Reproduce the entries in full and exactly. Pictures stay out.

◆ **Dataset entries**
::::

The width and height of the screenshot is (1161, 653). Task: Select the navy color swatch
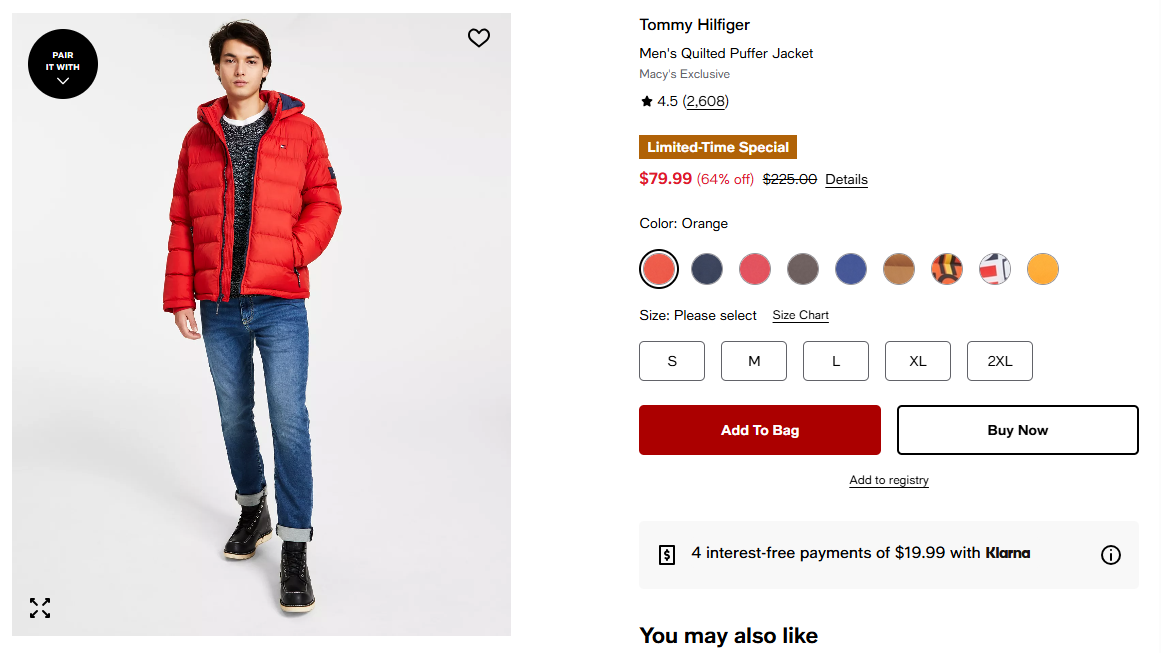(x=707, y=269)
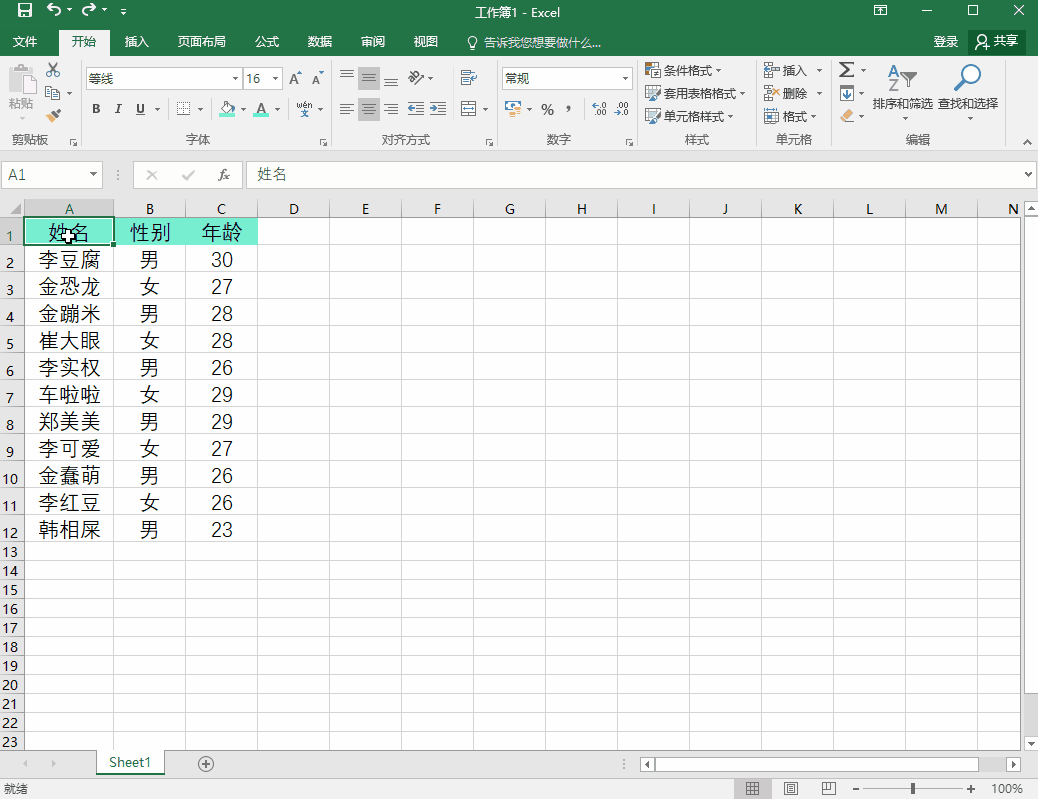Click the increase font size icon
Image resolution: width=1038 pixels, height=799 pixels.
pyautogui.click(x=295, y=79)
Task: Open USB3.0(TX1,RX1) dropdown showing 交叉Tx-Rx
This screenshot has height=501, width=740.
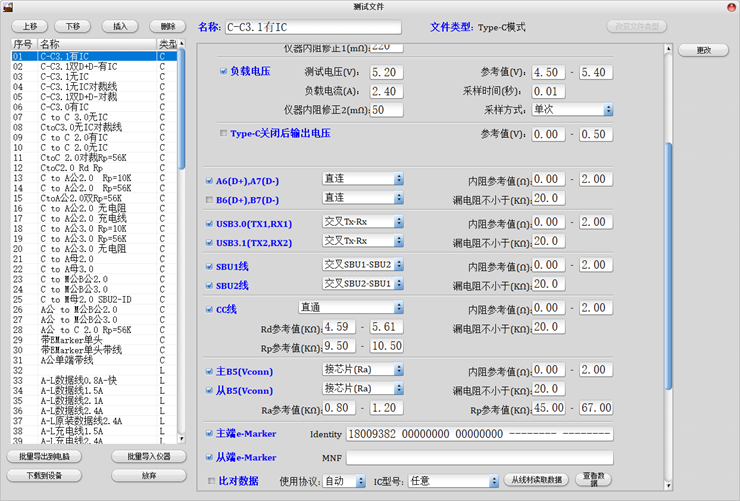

::::

◆ **EXERCISE OUTPUT**
The width and height of the screenshot is (1161, 653). Task: Select the navy color swatch
(x=707, y=269)
Click the increase font size icon
Image resolution: width=1038 pixels, height=799 pixels.
pyautogui.click(x=295, y=79)
Task: Open USB3.0(TX1,RX1) dropdown showing 交叉Tx-Rx
This screenshot has height=501, width=740.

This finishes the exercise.